Wojtek Sokolowski wrote:
>Good observation, but it makes me wonder what is the cause and what is the
>effect. Is it that people moved to suburbia because they rejected
>cosmopolitanism, or they rejected cosmopolitanism because they moved to
>suburbia? I am inclined to think it is the latter. Aside my obvious
>preference for a materialistic model of behavior (the being determines
>consciousness thing), the flight to suburbia occurred at a high point of
>cosmopolitanism in the popular culture (cf. _Breakfast at Tiffany's_ which
>is explicit embracement of cosmopolitanism and a rejection of the home-grown
>folksiness).
>
But wait the only thing they embraced about cosmoplitanism was the
enhanced consumption patterns. But cosmopolitanism is more than just
about getting Brie at your local supermarket chain; it's precisely about
enjoying a diversity of cultures; it's about wanting to understand and
learn from people who are different from you; it's about being
interested in how diverse cultures evolve when differences are tolerated
rather than repressed or excluded.

**Word and element location data:**
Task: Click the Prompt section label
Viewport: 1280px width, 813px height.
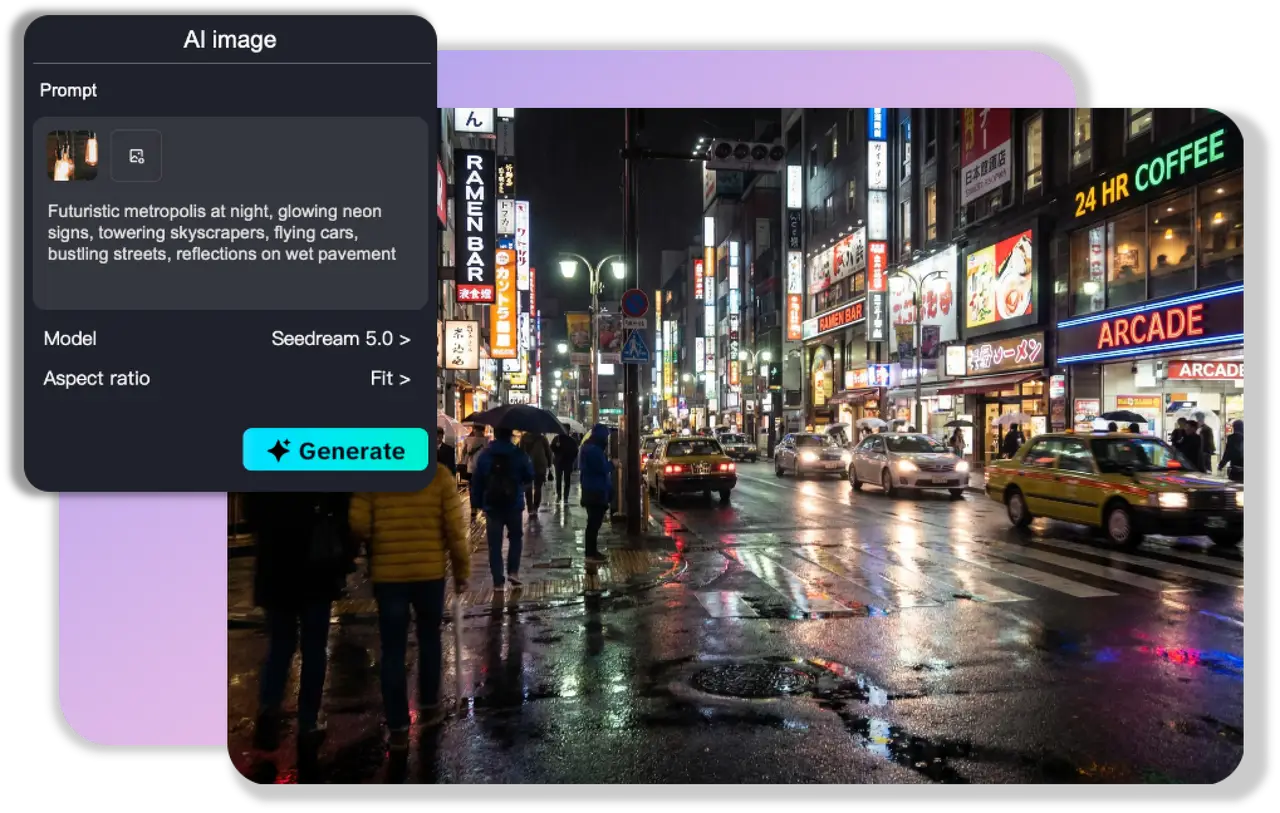Action: (x=68, y=90)
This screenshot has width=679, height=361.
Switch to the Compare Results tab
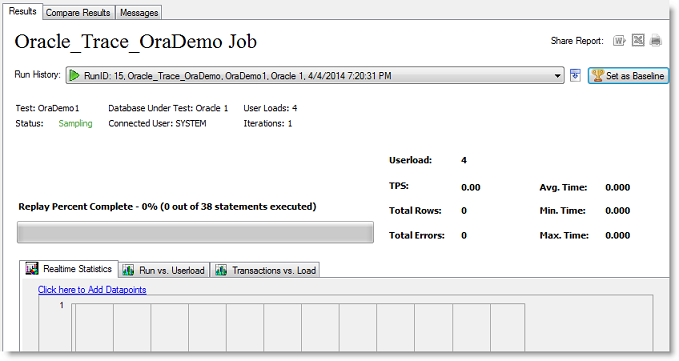click(x=78, y=13)
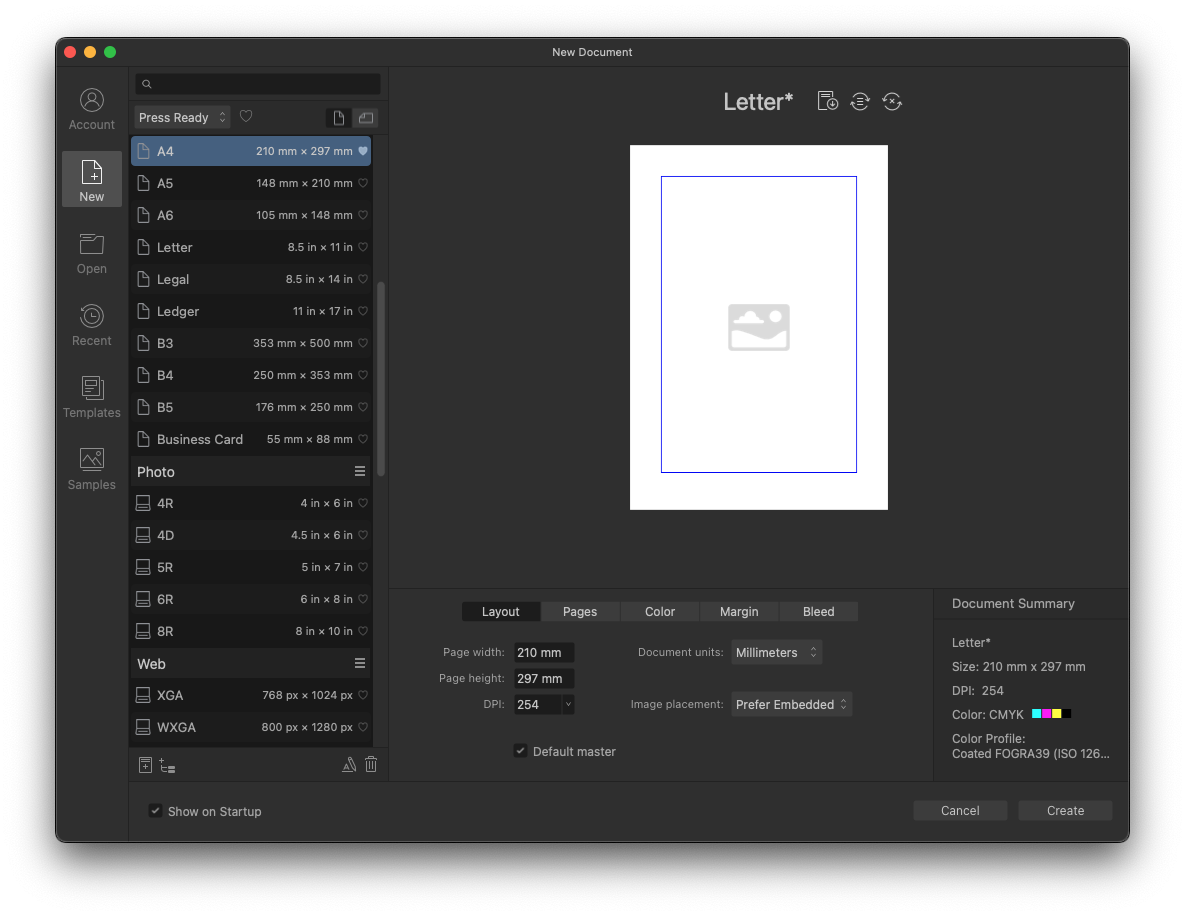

**TASKS TO COMPLETE:**
1) In the discussion of suburbia and cosmopolitanism, why does Sokolowski lean toward the view that people rejected cosmopolitanism because they moved to suburbia? Answer in one to three sentences.
2) Give every line of the records as a numbered list, skipping blank lines and leaving the pictures out.
The records are unrelated to the text.

**ANSWERS TO THE EXERCISE:**
1) He prefers a materialistic model of behavior, in which being determines consciousness. He also notes that the flight to suburbia happened at a high point of cosmopolitanism in popular culture, citing _Breakfast at Tiffany's_ as an explicit embrace of cosmopolitanism and a rejection of home-grown folksiness.

2)
1. Task: Click the Prompt section label
2. Viewport: 1280px width, 813px height.
3. Action: (x=68, y=90)
4. This screenshot has width=679, height=361.
5. Switch to the Compare Results tab
6. click(x=78, y=13)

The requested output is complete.